How to build a benthic coral reefs analyser

Welcome to our blog post where we’ll explore the development process of a benthic coral reef analyzer, created in partnership with ReefSupport. Our goal is simple: to improve the tools available for monitoring coral reefs and marine environments. Let’s dive into how we’re making this happen!

For a comprehensive understanding of this project, please click on the image below:

Leveraging computer vision for the segmentation of coral reefs in benthic imagery holds the potential to quantify the long-term growth or decline of coral cover within marine protected areas

Project Scope

Our collaboration aims to lead the way in developing an advanced underwater benthic imagery model. This model is designed to accurately identify and locate various functional groups within reef ecosystems. It’s flexible and can be used in different marine regions worldwide.

Benthic Analysis System Gallery / Benthic Imagery Analysis System by Reef Support

Initially, our main focus is on distinguishing between hard and soft coral species. However, our approach is iterative, meaning we can gradually include more detailed taxonomic classifications as the system evolves and becomes more sophisticated. By establishing a strong foundation with this broad framework, we set the stage for comprehensive analysis and management of reef ecosystems.

Provided Datasets

The data provided by ReefSupport is made available on a publically hosted Google Cloud bucket. Two types of datasets are available:

  • Point Labels or Sparse Labels: random points in an image are classified. A typical image would contain between 50 and 100 point labels.
  • Mask Labels or Dense Labels: detailed segmentations masks are provided for hard and soft corals.
    • CoralSeg
    • ReefSupport meticulously annotated subsets of the aforementioned datasets, ensuring comprehensive coverage of coral reefs spanning various global regions.

Each image is associated with a dense stitched mask made of all the individual coral instances.

Stitched and Individual Masks Associated labels from the ReefSupport dataset - hard and soft coral instances masks

Exploratory Data Analysis

Exploratory Data Analysis (EDA) is an approach to analyzing datasets to summarize their main characteristics, often employing visual methods. The primary goal of EDA is to uncover patterns, relationships, and anomalies in the data, which can then inform subsequent analysis or modeling tasks.

EDA typically involves the following steps:

  1. Data Collection: Gathering the relevant dataset(s) from various sources.
  2. Data Cleaning: Identifying and handling missing values, outliers, and inconsistencies in the data.
  3. Summary Statistics: Computing descriptive statistics such as mean, median, mode, standard deviation, etc., to understand the central tendencies and variability of the data.
  4. Data Visualization: Creating visual representations of the data using plots, charts, histograms, scatter plots, etc., to explore patterns, distributions, correlations, and trends within the data.
  5. Exploratory Modeling: Building simple models or using statistical techniques to further understand relationships within the data.
  6. Hypothesis Testing: Formulating and testing hypotheses about the data to validate assumptions or gain insights.
  7. Iterative Analysis: Iteratively exploring the data, refining analysis techniques, and generating new hypotheses as insights emerge.

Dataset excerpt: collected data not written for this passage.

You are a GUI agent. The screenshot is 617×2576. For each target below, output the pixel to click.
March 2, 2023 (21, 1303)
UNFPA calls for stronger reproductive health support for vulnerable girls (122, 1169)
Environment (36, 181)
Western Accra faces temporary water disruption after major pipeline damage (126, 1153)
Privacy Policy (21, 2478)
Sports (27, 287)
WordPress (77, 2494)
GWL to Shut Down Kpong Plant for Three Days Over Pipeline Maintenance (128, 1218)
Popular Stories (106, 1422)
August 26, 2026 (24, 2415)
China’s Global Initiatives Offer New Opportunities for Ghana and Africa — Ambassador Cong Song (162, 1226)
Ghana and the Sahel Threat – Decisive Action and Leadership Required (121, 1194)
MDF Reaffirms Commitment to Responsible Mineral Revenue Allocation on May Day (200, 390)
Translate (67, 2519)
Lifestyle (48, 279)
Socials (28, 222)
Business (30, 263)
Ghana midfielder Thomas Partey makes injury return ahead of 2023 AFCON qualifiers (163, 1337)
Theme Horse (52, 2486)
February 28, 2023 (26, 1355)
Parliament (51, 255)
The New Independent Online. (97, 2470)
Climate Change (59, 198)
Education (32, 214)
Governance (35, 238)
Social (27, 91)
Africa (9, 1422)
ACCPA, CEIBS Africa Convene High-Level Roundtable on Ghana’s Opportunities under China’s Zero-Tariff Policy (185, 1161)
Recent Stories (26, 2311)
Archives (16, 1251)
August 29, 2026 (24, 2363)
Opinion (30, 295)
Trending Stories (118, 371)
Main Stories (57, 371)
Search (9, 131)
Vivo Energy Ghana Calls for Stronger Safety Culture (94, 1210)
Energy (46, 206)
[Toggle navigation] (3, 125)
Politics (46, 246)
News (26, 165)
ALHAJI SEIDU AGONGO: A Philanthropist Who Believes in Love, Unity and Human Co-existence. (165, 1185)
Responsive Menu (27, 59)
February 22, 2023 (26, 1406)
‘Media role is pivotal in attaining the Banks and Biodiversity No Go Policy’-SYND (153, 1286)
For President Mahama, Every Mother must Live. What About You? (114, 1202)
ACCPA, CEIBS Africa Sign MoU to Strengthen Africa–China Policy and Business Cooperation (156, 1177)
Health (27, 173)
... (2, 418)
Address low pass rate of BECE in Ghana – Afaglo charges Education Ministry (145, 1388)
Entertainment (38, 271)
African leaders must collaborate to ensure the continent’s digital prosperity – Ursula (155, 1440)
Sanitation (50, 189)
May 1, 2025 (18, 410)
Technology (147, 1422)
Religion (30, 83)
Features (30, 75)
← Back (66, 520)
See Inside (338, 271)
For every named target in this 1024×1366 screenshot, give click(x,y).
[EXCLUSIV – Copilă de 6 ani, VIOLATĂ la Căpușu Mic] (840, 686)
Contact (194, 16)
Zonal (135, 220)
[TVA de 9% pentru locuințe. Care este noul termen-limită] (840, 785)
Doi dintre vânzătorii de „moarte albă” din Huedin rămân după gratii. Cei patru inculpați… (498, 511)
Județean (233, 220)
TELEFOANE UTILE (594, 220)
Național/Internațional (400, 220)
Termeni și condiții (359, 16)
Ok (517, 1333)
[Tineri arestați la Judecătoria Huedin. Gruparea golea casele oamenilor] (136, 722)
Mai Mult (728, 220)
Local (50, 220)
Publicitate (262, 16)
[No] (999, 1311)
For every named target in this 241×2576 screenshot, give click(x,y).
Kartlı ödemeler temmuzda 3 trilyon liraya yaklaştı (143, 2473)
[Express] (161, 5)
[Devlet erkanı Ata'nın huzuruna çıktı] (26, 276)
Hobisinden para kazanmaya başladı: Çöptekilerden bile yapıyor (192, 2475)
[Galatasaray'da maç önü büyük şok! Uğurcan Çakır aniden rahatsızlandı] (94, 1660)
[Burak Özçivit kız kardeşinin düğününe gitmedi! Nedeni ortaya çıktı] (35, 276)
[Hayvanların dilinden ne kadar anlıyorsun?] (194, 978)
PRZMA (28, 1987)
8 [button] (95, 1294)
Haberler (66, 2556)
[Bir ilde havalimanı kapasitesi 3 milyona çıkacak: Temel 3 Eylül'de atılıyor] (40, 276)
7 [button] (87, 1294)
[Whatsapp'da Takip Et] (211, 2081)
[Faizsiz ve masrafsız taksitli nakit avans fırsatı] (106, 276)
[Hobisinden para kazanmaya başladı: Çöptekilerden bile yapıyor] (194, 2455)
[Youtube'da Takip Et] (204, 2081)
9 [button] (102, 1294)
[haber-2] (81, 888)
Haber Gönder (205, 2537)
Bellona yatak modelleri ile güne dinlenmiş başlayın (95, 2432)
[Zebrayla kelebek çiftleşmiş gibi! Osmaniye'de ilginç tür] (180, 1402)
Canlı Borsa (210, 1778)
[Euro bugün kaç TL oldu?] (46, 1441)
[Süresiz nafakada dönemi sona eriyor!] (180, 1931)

EDA is a crucial initial step in any data analysis or modeling project as it helps analysts gain a deeper understanding of the dataset, identify potential challenges or biases, and inform subsequent analytical decisions. It provides a foundation for more advanced analyses, such as predictive modeling, hypothesis testing, or machine learning, by guiding feature selection, model building, and evaluation strategies.

Data quality issues

This section outlines various data quality issues identified during the Exploratory Data Analysis (EDA) process.

Empty masks

Empty stitched masks, characterized by entirely black pixels, were identified within the datasets. Subsequent removal of these empty masks resulted in improved overall performance. Notably, there were 532 empty masks identified in SEAVIEW_PAC_USA and 328 in SEAVIEW_ATL. The elimination of such empty masks contributes to a more refined dataset, enhancing the model’s efficiency and accuracy during training and evaluation.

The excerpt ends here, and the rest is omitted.